__Extracted text__:
# # # # # # #

‘Link in bio’ on Instagram

Alyssa Bereznak, for The Ringer, discusses the inability to add links in Instagram posts, and the community’s semi-popular workaround:

Take a moment to think about that. A network that hosts millions of people won’t let them do something that is second nature for digital natives. So its users have concocted their own clunky loophole to get around the problem. It’s as if there were a permanent snowstorm in a city, and the mayor refused to clear the sidewalks. Inevitably, pedestrians would just stomp out their own inelegant roundabout paths to navigate the dirty, urine-filled slush.

Anecdotally: when I’ve (reluctantly) used this tactic on our company’s Instagram account, very few people have followed the link compared to the number of likes and comments on the post. I’m not sure it’s worth the bother. Instagram will roll out usable links to organic posts before too long, I’d wager.

Behind the scenes of ‘Gosh’ by Jamie xx

Director Romain Gavras filmed in a fake version of Paris with 300 Chinese schoolchildren:

Here’s an interview with Gavras by Selim Bulut for Dazed:

Bulut: What’s the name of the actor who plays the main character?

Gavras: His name is Hassan Kone. We found him in Paris. He’s 17, still in high school. He was amazing because it was a first time thing, he was street-cast. At first – and this is what I was saying about the process – I didn’t want to cast him. I just went to my casting director and I was briefing him to find somebody interesting to be the main character, so there was, like, 20 guys to go by. I didn’t want just an interesting face, I wanted somebody that has an emotion that’s really strong. And there was that kid. He was the only albino (in the casting), and although I was not looking for that, I thought ‘Oh, he’s really interesting. He moves me, I don’t know why, but he moves me.’ So then when we were in China, we looked for Chinese albinos – which is not easy to find because they’re not accepted socially. We found them through Chinese Facebook links, and I ended up in a party of Chinese albinos. They hang out with each other, and some of them were great, and we cast them for the video.

As a reminder, here’s the finished video:

 

On Iggy and the Stooges

I didn’t know until reading Judy Berman’s article for Pitchfork that Jim Jarmusch has made a documentary about Iggy and the Stooges:

Berman describes the film:

If you came to this film looking for rollicking tales from a legendary wild man, then you might see Iggy’s calm, well-reasoned recollections of a time when he was often in some altered state as another flaw. His interviews may even make each stage of the Stooges’ emergence look more deliberate than it actually was.

I’m not sure if it is a US/UK thing, but the ‘intelligent’ Iggy has been in the ascendant here over the past few years. His 6 Music shows show him to be a laconic, intelligent, artistic and darkly funny man. I don’t think this detracts from his stage presence either now no 50 years ago.

Also of note: Jarmusch recruited James Kerr, the Scorpion Dagger guy, for some animation! I had no idea he was so widely known, but I’m glad he is.

# # # # # # #

Rows showing where targets appear:
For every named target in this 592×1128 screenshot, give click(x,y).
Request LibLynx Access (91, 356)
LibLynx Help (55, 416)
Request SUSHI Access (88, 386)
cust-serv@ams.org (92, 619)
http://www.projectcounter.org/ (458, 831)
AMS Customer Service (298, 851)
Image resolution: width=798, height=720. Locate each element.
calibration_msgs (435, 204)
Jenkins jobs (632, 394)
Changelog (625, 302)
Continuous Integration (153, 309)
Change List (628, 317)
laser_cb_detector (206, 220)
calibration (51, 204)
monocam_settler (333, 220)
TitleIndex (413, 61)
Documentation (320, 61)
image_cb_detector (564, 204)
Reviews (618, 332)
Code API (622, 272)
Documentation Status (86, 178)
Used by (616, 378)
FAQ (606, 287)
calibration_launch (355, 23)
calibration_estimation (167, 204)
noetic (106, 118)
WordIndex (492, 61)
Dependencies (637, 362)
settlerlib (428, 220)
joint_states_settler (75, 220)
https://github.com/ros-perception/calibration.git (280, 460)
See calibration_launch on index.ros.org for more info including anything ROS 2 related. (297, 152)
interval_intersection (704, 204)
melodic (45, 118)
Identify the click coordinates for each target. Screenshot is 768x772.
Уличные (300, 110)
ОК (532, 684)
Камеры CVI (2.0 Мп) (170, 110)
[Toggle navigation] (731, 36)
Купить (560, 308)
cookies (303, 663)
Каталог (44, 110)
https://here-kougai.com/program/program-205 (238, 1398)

# # # # # # #

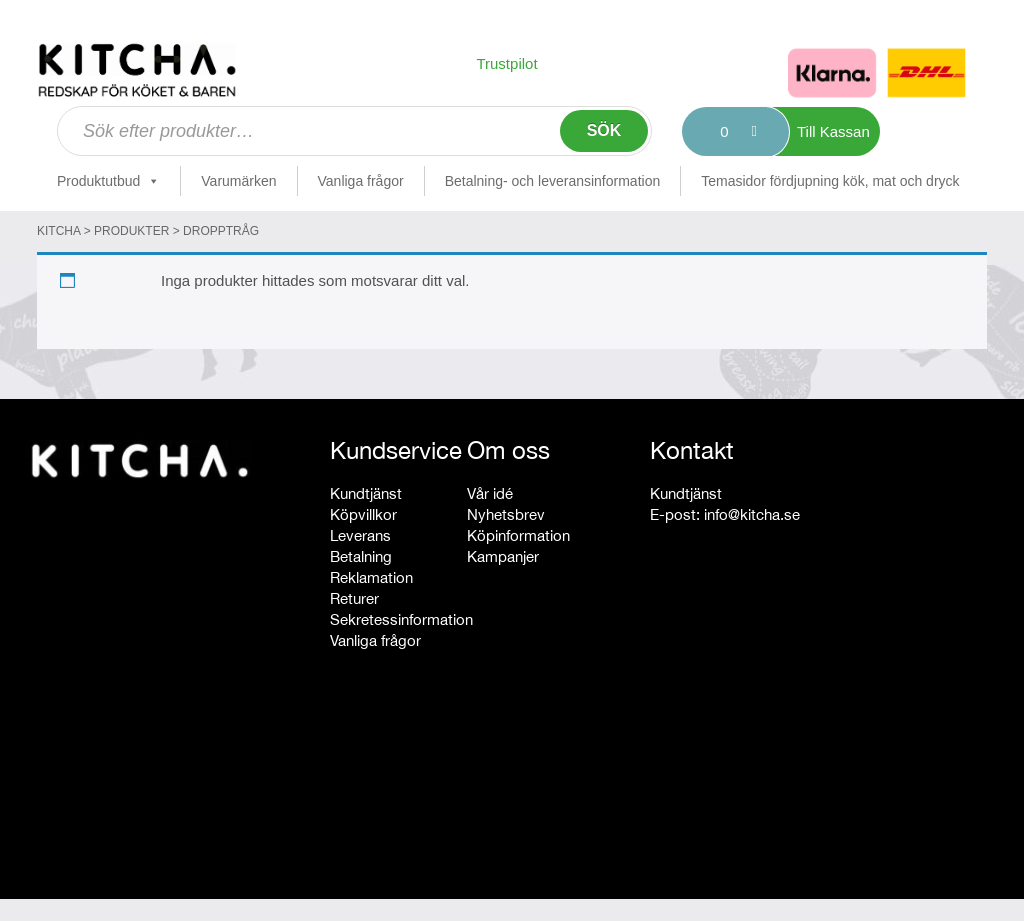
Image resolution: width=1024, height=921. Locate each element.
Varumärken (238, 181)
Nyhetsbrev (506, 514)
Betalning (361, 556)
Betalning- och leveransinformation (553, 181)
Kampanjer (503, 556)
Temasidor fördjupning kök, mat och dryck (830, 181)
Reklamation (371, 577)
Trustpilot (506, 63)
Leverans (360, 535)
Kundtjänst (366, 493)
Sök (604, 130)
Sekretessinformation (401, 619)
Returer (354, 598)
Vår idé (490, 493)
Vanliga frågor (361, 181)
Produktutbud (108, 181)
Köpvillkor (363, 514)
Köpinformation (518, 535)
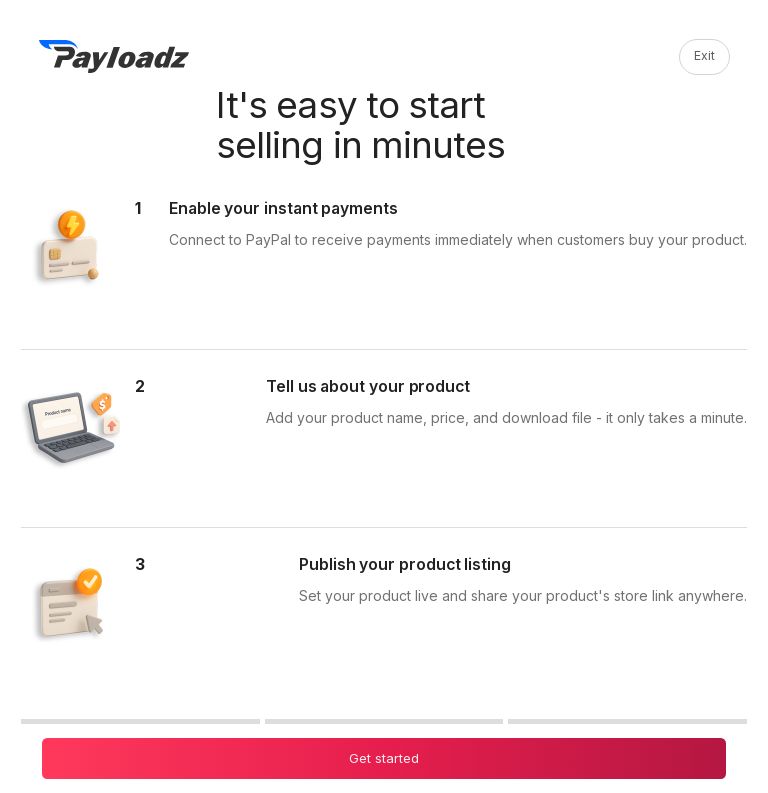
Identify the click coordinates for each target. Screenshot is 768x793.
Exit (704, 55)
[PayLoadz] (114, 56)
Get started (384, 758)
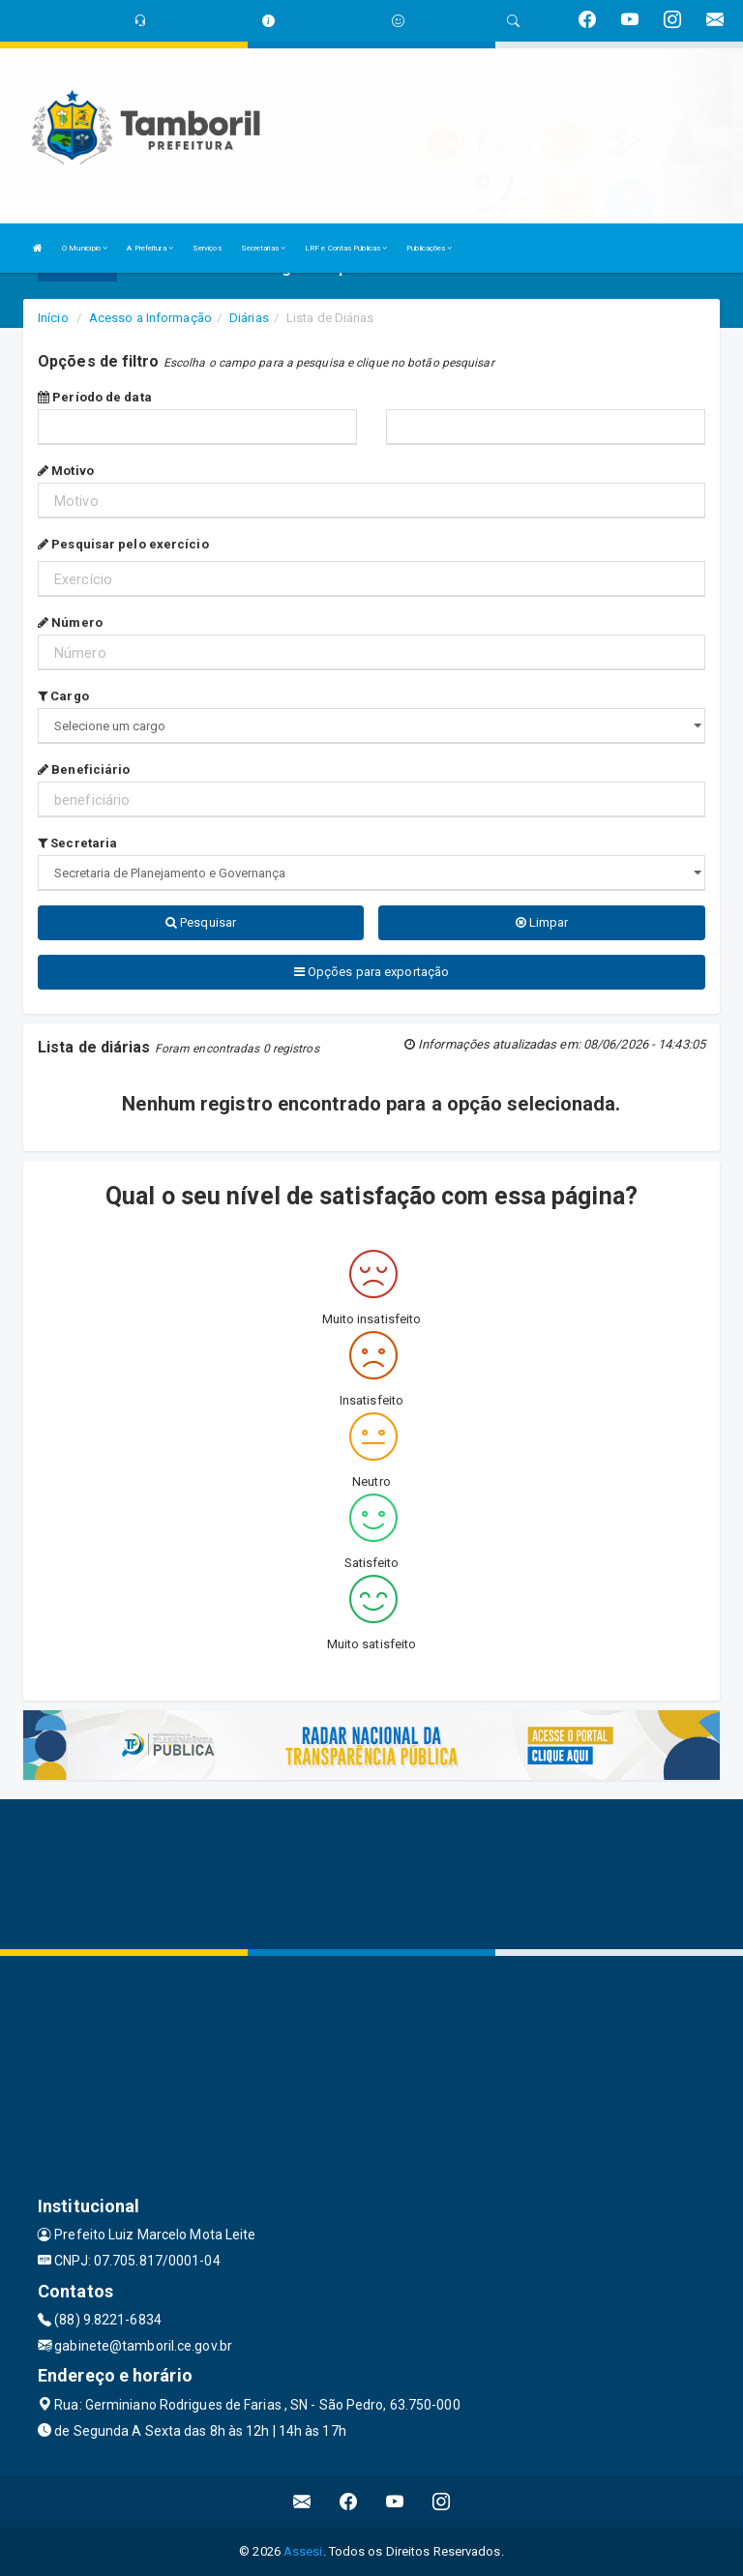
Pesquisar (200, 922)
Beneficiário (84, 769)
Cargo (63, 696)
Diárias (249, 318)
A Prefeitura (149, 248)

# # # # # # #

__Problems to work on__:
- a) In the blog post on Instagram links, a Jamie xx video and the Stooges, how old is Hassan Kone?
- b) Write what comes next in the blog post on Instagram links, a Jamie xx video and the Stooges, starting after its last line.

__Outputs by task__:
- a) He's 17.

- b)
Barcelona’s first ‘superblock’

Pablo Valerio, for Cities of the Future:

Two weeks ago, after nearly three decades of waiting, Barcelona urban designer Salvador Rueda finally saw the first “Superilla” (Superblock) installed in his city. The superblock faced some fierce opposition from unhappy residents and local businesses complaining about loss of curbside parking, and changes of bus stops and street direction. It was also criticized from within the city council as some council members from the opposition parties asked for it to be dismantled.

Superblocks are a straightforward concept. Take 9 square city blocks in a 3×3 grid. Currently, traffic flows all around and through these blocks. A superblock restricts all through traffic by implementing a one-way system within the superblock that’s used by local vehicles only. All other through traffic, freight and buses travel between superblocks, not between blocks:

Graphic explaining superblocks

(This is how I used to build cities in the original Sim City, by the way, although I’m not holding out any hope for greater recognition.)

One of the main aims is to help Barcelona meet the EU directive on air quality, but it also has the effect of reclaiming roads, parking bays and other space previously given over solely to cars: in short, non-places.

Rueda has faced opposition (some reasonable, some less so) from politicians and residents. If these hurdles can be overcome, more superblocks can be rolled out:

The superblocks offer similar and much broader benefits for a surprisingly cheap price tag. Implementing the first superblock took one weekend and €55,000 ($61,000). The city government has allocated €10 million to expand them to other areas of Barcelona over the next three years.

How Donald Trump answers a question

Evan Puschak, aka the Nerdwriter, breaks down a single Trump answer:

Pushak demonstrates Trump’s user-friendly approach to answering interviewer questions. He talks at a 4th grade level, he uses simple sentences, he addresses listeners in the second person and uses commands. He does everything an inclusive writer should do. Rather than dumbing down, it’s hardly a stretch to say that what he does is straight out of the GDS guide. I’m half-tempted to file this entry under ‘UX’.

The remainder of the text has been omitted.